Eduardo Martins feierte damit beachtliche Erfolge, hatte zum Beispiel innerhalb von nur zwei Jahren auf über 100.000 Instagram-Follower geschafft. Er wurde immer dreister und gab sogar Interviews, wie etwa 2016 dem "Recount Magazine", dem er sagte: "Im Irak sah ich einmal einen Jungen, der von einem Molotowcocktail getroffen worden war. Ich hörte auf zu fotografieren und brachte ihn aus der Gefahrenzone."

BBC-Mitarbeiterin beginnt zu recherchieren

Je bekannter Martins wurde, desto einfacher konnte er seine Fotos verkaufen. Bis er auf Natasha Ribeiro traf, eine BBC-Brasil-Mitarbeiterin im Nahen Osten. Sie wurde misstrauisch, weil weder sie noch andere aus dem kleinen Pool von brasilianischen Journalisten in der Region jemals von einem Eduardo Martins gehört hatten.

Auch der UNO und anderen Organisationen, die der Fotograf besucht haben soll, war Martins nicht bekannt. Riberio kontaktierte zudem sechs Frauen, mit denen er Online-Beziehungen geführt hat – doch keine von ihnen traf den jungen Mann je in Person.

Whatsapp und Instagram gelöscht

Fernando Costa Netto, ein Galerienbesitzer aus São Paulo, hatte letztmals im August Kontakt mit Martins. Netto stellte zu diesem Zeitpunkt eine Ausstellung mit Bildern von brasilianischen Kriegsfotografen zusammen. "Plötzlich verschwand er für eine Woche. Als wir Kollegen von ihm im Irak anfragten, tauchte er plötzlich wieder auf und sprach von Netzproblemen", so Netto.

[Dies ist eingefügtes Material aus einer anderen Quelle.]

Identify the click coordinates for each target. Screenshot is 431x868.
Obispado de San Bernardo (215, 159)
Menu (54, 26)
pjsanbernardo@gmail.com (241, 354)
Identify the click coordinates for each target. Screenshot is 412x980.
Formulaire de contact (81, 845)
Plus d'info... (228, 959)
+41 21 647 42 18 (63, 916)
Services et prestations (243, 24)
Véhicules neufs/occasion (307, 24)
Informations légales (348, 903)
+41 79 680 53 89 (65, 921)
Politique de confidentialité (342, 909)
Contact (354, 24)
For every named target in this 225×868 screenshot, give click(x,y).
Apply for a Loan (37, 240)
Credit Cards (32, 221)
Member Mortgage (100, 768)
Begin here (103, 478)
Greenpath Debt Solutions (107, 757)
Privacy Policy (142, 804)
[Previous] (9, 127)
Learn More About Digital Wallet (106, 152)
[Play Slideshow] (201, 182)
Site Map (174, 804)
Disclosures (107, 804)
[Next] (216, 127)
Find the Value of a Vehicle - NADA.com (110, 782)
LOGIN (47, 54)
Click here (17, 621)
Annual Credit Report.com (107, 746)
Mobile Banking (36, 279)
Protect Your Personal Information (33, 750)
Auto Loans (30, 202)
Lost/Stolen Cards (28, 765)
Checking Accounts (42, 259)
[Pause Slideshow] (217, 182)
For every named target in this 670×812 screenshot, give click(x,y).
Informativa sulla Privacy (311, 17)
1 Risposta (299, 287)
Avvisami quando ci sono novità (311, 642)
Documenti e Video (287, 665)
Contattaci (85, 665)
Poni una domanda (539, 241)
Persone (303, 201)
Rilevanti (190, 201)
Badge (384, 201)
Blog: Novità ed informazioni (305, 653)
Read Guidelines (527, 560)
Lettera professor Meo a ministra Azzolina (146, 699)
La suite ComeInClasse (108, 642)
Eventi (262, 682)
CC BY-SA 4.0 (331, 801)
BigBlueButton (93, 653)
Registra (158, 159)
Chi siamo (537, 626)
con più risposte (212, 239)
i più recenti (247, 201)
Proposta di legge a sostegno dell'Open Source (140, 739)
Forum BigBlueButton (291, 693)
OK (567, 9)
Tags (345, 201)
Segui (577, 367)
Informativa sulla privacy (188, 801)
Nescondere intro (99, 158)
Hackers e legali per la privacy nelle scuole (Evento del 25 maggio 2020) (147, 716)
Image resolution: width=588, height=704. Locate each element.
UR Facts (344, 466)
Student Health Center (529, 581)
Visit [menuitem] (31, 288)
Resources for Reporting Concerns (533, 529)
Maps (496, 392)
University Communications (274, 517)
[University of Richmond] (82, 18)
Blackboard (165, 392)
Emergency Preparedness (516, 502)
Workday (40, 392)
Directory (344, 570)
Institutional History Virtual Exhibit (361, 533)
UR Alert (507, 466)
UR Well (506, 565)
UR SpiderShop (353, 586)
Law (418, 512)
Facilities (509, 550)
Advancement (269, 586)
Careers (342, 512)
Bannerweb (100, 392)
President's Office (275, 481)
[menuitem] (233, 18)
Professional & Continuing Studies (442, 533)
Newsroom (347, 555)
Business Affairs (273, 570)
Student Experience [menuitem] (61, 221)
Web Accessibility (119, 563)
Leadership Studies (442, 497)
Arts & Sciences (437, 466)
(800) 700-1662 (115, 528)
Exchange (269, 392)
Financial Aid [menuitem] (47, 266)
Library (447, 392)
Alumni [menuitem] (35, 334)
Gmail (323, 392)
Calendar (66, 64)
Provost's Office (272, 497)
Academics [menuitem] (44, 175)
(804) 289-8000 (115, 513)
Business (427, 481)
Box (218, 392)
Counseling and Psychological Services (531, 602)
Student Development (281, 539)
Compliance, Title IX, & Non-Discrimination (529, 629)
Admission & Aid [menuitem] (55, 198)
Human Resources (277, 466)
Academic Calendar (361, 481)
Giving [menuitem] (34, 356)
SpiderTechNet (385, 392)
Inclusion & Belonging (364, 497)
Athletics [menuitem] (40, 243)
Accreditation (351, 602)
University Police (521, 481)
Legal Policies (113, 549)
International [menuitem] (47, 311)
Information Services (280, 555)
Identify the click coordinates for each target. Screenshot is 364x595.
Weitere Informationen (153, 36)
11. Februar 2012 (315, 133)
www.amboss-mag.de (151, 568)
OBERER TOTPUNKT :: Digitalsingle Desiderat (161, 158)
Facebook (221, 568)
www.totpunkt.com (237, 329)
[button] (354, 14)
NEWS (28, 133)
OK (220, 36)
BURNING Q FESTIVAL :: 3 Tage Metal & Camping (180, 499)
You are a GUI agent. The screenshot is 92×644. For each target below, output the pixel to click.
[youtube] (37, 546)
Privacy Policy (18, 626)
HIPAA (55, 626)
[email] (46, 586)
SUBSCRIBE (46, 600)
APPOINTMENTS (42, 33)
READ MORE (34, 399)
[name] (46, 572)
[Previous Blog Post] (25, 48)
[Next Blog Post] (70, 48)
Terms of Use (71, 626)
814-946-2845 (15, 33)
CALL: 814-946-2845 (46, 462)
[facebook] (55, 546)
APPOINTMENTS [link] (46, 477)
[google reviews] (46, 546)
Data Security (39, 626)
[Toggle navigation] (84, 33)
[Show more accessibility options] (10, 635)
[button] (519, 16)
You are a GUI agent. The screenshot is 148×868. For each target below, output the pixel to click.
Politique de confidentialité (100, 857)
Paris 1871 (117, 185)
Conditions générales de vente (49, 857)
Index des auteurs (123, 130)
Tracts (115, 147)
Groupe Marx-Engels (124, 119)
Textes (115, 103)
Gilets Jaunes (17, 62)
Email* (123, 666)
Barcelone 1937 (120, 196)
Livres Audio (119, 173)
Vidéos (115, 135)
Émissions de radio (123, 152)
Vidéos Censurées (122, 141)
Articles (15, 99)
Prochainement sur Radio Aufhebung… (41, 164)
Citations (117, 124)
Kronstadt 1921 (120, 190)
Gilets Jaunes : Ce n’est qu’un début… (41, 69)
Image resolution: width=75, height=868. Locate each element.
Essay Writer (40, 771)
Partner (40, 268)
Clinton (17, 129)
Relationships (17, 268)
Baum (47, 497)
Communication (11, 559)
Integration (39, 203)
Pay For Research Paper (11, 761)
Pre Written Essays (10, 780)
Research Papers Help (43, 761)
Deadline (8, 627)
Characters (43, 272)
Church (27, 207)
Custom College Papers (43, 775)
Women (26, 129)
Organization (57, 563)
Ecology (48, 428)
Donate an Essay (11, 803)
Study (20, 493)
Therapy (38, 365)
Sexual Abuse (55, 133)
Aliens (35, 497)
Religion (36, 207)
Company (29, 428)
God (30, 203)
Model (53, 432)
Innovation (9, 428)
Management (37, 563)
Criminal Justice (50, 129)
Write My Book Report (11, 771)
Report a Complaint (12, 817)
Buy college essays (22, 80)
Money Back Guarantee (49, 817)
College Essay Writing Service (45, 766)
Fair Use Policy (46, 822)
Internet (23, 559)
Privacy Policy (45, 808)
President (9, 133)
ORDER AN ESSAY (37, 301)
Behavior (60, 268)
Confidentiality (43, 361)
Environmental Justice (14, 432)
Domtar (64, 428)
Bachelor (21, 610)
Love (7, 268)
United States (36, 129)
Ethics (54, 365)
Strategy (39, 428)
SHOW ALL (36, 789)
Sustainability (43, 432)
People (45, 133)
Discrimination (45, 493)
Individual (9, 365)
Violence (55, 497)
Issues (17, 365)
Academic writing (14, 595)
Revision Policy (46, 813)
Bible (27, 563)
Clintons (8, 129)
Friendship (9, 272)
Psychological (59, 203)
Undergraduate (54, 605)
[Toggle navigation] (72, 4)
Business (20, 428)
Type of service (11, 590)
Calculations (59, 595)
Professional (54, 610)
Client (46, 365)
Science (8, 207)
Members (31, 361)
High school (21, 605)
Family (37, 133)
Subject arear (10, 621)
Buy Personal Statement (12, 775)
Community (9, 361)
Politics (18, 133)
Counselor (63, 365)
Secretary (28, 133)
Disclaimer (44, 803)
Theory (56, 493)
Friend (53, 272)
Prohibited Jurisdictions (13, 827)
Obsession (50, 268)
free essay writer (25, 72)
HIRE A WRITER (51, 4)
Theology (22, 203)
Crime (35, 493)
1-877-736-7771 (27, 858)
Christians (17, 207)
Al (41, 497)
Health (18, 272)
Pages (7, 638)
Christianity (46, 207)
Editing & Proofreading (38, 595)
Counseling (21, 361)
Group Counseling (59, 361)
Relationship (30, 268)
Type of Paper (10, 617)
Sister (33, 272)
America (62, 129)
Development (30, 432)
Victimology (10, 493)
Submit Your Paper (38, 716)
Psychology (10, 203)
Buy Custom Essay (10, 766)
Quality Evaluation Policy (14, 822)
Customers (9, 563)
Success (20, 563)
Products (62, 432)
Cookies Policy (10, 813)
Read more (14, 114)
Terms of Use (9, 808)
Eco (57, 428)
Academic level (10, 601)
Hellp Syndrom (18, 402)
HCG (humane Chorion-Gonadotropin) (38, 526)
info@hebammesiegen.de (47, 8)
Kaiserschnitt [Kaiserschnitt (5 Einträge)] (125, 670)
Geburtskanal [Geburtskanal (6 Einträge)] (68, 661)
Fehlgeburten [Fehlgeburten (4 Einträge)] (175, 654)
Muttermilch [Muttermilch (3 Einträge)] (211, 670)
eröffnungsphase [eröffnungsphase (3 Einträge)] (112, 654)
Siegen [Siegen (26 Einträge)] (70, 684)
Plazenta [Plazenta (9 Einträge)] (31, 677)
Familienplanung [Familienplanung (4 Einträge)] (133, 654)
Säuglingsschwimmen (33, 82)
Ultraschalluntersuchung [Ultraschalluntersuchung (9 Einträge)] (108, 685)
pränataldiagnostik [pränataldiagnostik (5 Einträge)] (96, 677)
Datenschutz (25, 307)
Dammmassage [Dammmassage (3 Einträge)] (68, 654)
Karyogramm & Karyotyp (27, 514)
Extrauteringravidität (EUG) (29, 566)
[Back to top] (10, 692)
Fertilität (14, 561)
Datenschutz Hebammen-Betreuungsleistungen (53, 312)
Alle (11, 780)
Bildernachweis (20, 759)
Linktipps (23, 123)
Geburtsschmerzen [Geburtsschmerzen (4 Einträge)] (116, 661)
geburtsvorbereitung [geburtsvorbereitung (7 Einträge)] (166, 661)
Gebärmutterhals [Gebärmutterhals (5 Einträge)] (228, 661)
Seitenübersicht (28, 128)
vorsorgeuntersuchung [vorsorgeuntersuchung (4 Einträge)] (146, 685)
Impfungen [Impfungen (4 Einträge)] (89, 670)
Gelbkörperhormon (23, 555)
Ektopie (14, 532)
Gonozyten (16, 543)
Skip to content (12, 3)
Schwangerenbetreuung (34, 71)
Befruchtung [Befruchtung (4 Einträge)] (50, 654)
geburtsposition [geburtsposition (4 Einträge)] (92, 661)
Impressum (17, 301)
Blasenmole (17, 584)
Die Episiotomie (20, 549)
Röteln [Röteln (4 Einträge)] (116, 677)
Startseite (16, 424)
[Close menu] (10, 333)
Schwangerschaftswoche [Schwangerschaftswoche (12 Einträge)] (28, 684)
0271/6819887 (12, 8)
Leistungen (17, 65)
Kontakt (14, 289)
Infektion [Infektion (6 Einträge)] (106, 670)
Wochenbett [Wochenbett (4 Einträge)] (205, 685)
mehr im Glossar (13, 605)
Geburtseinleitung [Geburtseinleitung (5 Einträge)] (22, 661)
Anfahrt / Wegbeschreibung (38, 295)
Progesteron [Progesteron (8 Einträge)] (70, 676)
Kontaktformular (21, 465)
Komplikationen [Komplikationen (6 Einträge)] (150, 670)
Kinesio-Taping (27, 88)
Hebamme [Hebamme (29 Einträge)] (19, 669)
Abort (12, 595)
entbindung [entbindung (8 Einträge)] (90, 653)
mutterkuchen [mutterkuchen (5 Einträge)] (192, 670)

Martins schien jedoch geahnt zu haben, dass er bald enttarnt würde. Bevor er alle seine Social-Media-Accounts und Whatsapp löschte und verschwand, schickte er eine letzte Nachricht an Netto: "Ich bin in Australien. Ich habe entschieden, ein Jahr lang mit einem Van um die Welt zu reisen. Ich werde jeden Kontakt abbrechen und habe mein Instagram gelöscht. Ich möchte in Frieden gelassen werden. Wir reden wieder, wenn ich zurück bin." (nk)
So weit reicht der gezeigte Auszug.